The transport secretary decided he had to remain in Spain and observe quarantine restrictions in the UK to avoid a possible public backlash, it is understood.
Grant Shapps flew out on Saturday morning aware that a quarantine requirement could be imposed on Sunday.
Its understood Mr Shapps felt he could not use inside information to return to the UK before it came into force.
On Monday, Michael Gove said he had decided to cancel a planned holiday.
The Cabinet Office minister was due to visit one of the Balearic Islands after the rule change.

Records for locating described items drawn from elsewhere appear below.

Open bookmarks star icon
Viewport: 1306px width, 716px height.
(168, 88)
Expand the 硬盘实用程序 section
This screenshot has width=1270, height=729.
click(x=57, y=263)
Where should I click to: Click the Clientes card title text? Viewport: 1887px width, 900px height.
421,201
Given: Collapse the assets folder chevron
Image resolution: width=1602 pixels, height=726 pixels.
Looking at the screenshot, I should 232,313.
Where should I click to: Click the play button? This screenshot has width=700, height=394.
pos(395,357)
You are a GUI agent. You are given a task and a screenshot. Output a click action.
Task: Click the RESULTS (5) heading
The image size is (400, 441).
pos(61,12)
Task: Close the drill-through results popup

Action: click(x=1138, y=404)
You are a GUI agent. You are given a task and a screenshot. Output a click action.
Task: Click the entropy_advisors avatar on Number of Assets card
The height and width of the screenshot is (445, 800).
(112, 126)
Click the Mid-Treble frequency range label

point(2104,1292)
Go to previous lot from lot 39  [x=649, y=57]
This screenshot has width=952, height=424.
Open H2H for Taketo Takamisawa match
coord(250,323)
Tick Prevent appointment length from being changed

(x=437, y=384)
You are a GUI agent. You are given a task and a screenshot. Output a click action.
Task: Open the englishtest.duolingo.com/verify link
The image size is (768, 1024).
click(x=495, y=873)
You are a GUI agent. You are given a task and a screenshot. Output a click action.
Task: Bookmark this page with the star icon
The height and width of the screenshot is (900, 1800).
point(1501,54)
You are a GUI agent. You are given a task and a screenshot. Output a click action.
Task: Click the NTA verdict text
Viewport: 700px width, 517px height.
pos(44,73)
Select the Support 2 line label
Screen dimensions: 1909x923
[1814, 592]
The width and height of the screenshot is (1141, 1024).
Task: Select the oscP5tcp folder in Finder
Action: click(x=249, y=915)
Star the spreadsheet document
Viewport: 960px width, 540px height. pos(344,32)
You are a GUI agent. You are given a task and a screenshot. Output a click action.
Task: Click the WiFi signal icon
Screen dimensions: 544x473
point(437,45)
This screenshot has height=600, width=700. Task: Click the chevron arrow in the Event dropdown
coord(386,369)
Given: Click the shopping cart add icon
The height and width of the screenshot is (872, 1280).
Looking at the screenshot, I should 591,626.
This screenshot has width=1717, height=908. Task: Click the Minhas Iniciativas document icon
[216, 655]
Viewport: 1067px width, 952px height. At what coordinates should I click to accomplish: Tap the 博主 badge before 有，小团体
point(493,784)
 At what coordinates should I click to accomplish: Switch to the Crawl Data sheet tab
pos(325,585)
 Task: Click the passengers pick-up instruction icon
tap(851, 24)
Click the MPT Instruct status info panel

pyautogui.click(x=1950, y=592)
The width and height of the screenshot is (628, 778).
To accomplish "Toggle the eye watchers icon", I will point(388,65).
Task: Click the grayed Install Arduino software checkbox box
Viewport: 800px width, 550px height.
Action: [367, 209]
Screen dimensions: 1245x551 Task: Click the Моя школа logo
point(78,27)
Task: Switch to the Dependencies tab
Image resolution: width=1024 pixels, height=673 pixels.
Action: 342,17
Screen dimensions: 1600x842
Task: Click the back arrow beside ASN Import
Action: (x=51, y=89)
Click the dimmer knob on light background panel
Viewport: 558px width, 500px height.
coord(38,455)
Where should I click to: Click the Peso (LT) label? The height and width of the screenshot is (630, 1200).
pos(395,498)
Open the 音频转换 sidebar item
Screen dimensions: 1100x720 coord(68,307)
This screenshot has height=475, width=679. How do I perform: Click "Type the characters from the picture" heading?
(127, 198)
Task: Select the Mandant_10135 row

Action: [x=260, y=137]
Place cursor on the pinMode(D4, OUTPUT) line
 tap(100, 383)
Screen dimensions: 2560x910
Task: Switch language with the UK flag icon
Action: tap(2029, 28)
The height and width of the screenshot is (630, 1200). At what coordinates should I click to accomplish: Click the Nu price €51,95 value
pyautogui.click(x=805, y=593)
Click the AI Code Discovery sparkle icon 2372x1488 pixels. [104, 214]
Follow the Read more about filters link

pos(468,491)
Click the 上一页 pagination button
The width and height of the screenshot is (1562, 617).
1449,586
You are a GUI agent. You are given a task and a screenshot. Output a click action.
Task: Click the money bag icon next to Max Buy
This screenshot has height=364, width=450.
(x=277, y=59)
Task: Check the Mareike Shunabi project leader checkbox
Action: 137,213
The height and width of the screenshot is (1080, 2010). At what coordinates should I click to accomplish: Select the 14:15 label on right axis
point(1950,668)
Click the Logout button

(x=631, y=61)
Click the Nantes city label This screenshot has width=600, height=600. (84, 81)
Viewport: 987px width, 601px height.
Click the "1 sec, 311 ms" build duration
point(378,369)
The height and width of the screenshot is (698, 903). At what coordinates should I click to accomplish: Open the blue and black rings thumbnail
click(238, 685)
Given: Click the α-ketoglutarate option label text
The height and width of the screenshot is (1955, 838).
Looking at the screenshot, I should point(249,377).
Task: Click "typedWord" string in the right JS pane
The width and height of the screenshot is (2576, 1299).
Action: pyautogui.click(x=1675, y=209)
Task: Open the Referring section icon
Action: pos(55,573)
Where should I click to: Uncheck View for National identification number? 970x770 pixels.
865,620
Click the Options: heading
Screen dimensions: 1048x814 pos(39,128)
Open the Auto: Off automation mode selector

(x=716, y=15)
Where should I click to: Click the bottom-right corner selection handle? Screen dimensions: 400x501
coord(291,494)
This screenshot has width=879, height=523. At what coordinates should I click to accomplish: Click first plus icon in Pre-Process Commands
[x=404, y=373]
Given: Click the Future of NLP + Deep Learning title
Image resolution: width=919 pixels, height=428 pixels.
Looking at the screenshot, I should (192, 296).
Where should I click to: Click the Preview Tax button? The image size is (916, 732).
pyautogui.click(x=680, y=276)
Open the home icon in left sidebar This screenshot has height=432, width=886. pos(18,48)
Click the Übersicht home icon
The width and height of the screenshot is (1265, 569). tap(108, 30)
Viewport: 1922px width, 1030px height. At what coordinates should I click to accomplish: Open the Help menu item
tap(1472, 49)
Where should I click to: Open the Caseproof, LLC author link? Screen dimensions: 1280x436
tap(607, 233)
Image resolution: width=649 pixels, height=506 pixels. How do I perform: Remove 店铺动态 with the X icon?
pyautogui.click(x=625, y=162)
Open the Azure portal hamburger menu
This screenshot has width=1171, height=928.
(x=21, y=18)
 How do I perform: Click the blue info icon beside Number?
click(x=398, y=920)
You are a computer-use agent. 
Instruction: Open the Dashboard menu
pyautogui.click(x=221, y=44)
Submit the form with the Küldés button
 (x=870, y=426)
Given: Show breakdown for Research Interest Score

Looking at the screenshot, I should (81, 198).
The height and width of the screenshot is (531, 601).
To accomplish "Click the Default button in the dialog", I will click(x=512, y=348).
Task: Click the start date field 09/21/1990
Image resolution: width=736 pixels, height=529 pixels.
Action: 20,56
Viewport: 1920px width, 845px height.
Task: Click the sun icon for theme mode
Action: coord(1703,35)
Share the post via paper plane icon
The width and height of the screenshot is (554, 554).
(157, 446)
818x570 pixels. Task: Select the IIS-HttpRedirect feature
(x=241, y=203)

“I know there will be other people who’ll be much worse affected than me, and I do strongly sympathise with the situation in which they find themselves,” he said.
“But we all recognise that public health comes first,” he added.
“Whilst self-isolation for 14 days can be difficult, everyone will want to do the right thing.”
Quarantine measures apply to all those returning from mainland Spain, the Canary Islands and the Balearic Islands, such as Majorca and Ibiza.
It is not known where Mr Shapps is staying, but he has said he will comply with the 14-day quarantine rule upon his return.
A source close to Mr Shapps said he had decided to “suck it up”, the BBC’s assistant political editor Norman Smith reported.
Exemption talks ongoing
A UK government source has confirmed that talks are ongoing with Spain about exempting the Balearics and Canaries from the rules.
Ministers discussed the rising infection rate in parts of Spain on Friday night.
Once in Spain, Mr Shapps took part in a meeting with other UK ministers at which it was agreed to impose the restrictions.
The requirement came into force on Sunday.
More than 900 cases of coronavirus were reported in Spain on Friday, and the country’s officials are warning of fears of a second spike.
Another Tory MP, Minister for London Paul Scully, has been affected by the changes.
The Department for Business, Energy and Industrial Strategy confirmed Mr Scully was in Lanzarote and would be isolating on his return to the UK.